Modern science, in its relentless probing of the cosmos, has not diminished this semiotic richness but deepened it. The Big Bang reveals a universe that began — confirming the Quranic insistence on creation. Cosmic expansion reveals a universe that is dynamically sustained — confirming the active participle of 51:47. Fine-tuning reveals a universe balanced on a razor’s edge — confirming the mīzān of 55:7 and the taqdīr of 25:2. The magnetosphere and ozone layer reveal a sky that actively guards terrestrial life — confirming the “well-secured canopy” of 21:32. And the cosmological argument, born in the kalām tradition that the Quran itself helped inspire, reveals a universe whose very existence demands an explanation that points beyond the physical to the transcendent.
The Quran’s final word on the matter may be the most apt: أَفَلَا يَنظُرُونَ — “Do they not look?” (88:17). The heavens, in the Quranic vision, are not merely there; they are there to be read. And the more carefully science reads them, the more their verses seem to speak.
Conclusion: key insights from the intersection of scripture and science
This study reveals several findings that deserve emphasis beyond mere summary. First, the Quranic discourse on the heavens is not a scattering of isolated references but a systematically interlocking theological framework with seven distinct but interconnected dimensions — creation, sovereignty, architecture, protection, provision, eschatology, and omniscience — each reinforcing the others.

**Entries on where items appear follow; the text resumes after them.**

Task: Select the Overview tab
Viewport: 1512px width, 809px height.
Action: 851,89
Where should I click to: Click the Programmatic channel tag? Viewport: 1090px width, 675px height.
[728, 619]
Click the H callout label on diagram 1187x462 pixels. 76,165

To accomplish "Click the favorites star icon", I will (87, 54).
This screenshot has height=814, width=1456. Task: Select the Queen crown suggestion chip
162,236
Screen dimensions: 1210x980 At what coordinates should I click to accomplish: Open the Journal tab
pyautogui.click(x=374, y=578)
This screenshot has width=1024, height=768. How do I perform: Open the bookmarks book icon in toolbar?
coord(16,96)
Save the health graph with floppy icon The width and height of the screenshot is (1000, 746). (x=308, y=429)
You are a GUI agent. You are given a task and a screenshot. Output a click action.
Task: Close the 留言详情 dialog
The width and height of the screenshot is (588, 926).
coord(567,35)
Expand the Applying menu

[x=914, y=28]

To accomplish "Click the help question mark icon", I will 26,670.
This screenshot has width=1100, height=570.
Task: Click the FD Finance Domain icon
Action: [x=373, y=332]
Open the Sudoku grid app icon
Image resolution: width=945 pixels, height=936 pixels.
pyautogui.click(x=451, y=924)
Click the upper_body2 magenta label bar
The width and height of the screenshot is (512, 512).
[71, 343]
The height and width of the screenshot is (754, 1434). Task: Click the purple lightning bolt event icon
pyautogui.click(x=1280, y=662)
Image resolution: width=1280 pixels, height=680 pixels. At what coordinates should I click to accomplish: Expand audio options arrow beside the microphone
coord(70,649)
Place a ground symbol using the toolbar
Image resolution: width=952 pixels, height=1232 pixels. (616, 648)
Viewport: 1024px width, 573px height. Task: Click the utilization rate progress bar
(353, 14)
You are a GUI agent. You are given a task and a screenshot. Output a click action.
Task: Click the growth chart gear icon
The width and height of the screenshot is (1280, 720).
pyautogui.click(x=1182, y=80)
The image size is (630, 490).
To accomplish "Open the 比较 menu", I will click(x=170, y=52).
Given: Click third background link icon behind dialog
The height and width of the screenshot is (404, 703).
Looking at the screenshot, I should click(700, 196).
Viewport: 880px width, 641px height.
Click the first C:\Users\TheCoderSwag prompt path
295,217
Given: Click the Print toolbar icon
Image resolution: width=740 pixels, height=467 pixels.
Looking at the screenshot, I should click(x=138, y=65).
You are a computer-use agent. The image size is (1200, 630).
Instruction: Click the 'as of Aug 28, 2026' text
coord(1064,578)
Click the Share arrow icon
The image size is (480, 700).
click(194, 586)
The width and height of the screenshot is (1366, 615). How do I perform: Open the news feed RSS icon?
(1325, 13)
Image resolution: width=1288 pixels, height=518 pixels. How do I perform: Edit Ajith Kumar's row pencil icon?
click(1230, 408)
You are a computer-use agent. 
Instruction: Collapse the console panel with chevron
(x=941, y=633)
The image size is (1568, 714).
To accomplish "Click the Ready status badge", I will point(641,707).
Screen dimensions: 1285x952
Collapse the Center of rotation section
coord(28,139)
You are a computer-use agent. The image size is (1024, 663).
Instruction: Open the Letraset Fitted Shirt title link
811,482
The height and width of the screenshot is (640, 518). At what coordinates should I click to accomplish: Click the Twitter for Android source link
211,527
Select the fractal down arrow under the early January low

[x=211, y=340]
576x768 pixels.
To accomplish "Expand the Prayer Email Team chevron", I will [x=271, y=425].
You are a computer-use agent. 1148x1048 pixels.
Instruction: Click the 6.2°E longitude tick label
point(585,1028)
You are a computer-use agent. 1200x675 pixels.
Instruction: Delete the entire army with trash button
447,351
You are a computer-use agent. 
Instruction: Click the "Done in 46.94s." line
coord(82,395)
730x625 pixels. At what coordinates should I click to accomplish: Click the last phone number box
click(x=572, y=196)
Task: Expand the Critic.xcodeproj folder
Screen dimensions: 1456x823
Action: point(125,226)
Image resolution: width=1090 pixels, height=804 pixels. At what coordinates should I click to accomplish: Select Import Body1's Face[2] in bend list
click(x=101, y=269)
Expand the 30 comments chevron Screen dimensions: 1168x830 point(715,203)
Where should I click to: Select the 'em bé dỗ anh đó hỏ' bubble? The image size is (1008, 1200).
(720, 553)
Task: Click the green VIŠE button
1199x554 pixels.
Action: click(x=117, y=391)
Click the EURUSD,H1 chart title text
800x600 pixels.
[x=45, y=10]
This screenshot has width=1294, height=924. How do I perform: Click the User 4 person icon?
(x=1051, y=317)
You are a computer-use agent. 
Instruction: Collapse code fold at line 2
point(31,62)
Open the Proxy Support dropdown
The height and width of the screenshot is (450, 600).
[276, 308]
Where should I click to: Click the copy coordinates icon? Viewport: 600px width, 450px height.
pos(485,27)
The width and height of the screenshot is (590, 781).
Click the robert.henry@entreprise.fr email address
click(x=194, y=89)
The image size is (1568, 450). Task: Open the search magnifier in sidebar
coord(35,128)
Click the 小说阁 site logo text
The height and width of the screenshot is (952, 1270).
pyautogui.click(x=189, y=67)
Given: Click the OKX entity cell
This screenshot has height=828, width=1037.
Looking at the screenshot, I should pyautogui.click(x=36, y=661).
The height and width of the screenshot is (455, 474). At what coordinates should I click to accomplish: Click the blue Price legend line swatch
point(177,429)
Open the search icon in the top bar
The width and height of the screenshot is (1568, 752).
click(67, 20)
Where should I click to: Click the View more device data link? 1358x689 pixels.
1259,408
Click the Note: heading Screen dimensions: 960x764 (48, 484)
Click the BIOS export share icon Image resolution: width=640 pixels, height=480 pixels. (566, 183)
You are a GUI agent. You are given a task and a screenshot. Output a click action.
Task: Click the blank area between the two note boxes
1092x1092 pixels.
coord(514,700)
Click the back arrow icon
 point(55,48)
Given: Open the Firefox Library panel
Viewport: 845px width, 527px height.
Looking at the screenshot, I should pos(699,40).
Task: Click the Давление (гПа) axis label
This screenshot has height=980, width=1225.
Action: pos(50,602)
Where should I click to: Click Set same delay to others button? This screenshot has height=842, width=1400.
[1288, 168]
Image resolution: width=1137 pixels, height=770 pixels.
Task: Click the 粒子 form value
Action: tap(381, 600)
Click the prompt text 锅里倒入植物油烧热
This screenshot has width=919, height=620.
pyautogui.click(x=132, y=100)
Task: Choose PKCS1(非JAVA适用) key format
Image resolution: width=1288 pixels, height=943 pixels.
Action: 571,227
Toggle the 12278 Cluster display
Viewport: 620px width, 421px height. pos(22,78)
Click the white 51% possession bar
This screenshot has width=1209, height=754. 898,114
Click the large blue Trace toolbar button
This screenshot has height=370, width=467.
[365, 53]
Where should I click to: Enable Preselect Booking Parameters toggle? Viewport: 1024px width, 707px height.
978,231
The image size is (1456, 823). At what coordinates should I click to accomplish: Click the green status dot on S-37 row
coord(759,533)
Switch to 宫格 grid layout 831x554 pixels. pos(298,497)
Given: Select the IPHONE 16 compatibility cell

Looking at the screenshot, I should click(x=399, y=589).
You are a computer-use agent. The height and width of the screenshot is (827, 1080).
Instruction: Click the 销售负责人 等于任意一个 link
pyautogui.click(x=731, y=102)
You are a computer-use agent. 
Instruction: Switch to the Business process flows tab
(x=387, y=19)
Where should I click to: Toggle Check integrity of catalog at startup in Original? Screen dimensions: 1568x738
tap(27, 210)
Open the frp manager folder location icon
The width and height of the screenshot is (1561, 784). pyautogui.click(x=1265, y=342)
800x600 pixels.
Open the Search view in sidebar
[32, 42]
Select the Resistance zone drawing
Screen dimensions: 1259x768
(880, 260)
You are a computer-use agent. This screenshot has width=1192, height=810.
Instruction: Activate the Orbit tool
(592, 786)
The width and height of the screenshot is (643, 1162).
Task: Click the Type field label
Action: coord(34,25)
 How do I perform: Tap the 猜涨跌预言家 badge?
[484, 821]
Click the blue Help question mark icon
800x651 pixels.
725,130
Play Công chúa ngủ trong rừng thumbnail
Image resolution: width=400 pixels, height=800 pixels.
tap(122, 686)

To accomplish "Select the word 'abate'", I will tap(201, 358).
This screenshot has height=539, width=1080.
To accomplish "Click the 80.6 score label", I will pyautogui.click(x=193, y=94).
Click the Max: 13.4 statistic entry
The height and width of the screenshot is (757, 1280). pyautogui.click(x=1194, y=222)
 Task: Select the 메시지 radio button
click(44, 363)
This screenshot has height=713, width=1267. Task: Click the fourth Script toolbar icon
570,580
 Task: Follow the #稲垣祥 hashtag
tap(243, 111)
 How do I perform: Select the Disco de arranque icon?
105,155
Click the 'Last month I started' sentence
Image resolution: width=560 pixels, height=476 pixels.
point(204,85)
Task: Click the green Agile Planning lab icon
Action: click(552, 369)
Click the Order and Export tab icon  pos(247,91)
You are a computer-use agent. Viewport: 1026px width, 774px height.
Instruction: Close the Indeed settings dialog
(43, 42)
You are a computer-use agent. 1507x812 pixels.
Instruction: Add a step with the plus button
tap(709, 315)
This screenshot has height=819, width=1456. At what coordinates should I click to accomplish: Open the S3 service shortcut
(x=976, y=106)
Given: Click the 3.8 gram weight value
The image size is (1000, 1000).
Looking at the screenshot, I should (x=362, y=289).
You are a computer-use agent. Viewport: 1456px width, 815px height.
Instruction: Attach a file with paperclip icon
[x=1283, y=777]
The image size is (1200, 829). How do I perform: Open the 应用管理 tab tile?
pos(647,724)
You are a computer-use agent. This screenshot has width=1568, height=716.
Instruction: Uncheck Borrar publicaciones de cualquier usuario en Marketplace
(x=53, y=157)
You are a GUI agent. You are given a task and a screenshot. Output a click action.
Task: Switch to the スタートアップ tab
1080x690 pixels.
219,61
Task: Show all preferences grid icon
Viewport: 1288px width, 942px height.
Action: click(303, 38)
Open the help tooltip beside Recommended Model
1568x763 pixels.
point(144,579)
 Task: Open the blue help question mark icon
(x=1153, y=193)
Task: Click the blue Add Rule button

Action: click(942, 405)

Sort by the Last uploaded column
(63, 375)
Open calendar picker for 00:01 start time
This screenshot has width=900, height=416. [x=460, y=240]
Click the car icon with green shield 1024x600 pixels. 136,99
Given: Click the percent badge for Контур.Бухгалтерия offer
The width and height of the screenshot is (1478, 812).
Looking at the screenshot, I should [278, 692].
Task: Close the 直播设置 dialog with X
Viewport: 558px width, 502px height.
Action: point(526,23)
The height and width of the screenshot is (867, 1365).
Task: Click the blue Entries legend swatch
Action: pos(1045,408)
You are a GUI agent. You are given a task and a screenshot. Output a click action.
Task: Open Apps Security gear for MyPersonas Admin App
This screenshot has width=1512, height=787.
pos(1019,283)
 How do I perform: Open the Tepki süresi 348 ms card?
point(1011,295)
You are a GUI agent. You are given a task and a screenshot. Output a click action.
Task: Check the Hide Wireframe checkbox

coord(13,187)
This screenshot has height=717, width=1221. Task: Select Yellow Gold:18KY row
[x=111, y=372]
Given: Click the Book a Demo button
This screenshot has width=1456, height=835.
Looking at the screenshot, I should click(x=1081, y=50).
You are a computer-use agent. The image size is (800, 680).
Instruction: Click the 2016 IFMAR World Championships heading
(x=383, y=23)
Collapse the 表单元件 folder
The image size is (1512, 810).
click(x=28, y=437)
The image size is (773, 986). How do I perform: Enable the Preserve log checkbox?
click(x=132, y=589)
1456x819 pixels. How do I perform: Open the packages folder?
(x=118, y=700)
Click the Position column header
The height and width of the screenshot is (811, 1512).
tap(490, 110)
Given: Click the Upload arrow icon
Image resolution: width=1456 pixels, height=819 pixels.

Second, the scientific correspondences identified here are not limited to a single domain. They span astrophysics (Big Bang, expansion, fine-tuning), atmospheric science (magnetosphere, ozone layer, meteor ablation, hydrological cycle), and philosophy (Kalām and Leibnizian cosmological arguments). This breadth is itself significant: a single coincidence might be dismissed, but a pattern spanning six independent scientific domains warrants sustained scholarly attention.
Third, the linguistic precision of the Arabic text — the active participle mūsiʿūn for ongoing expansion, the term dukhān (“smoke”) for the primordial state, the word ratqan for the primordial unity, and taqdīran for precise cosmic calibration — constitutes a level of terminological specificity that merits careful philological analysis alongside scientific comparison.
Fourth, the writings of Zia H Shah represent a significant contemporary contribution to the ʿilm al-kalām tradition, developing a cumulative-case methodology that integrates textual exegesis, philosophical argument, and empirical science into a coherent framework. His willingness to engage with difficult questions — including the multiverse hypothesis, the epistemological limits of concordism, and the role of prior assumptions in evaluating evidence — elevates his work above simple apologetics into genuine interdisciplinary scholarship.
Finally, and most importantly, the Quranic heavens function as what might be called a permanent theological provocation: a perpetual challenge to human beings to look upward, observe, reason, and discern in the architecture of the cosmos the signatures of its Architect. Whether one ultimately reads these signatures as evidence of divine authorship or as the product of human interpretive creativity, the conversation between the Quran and the cosmos remains, after fourteen centuries, very much alive.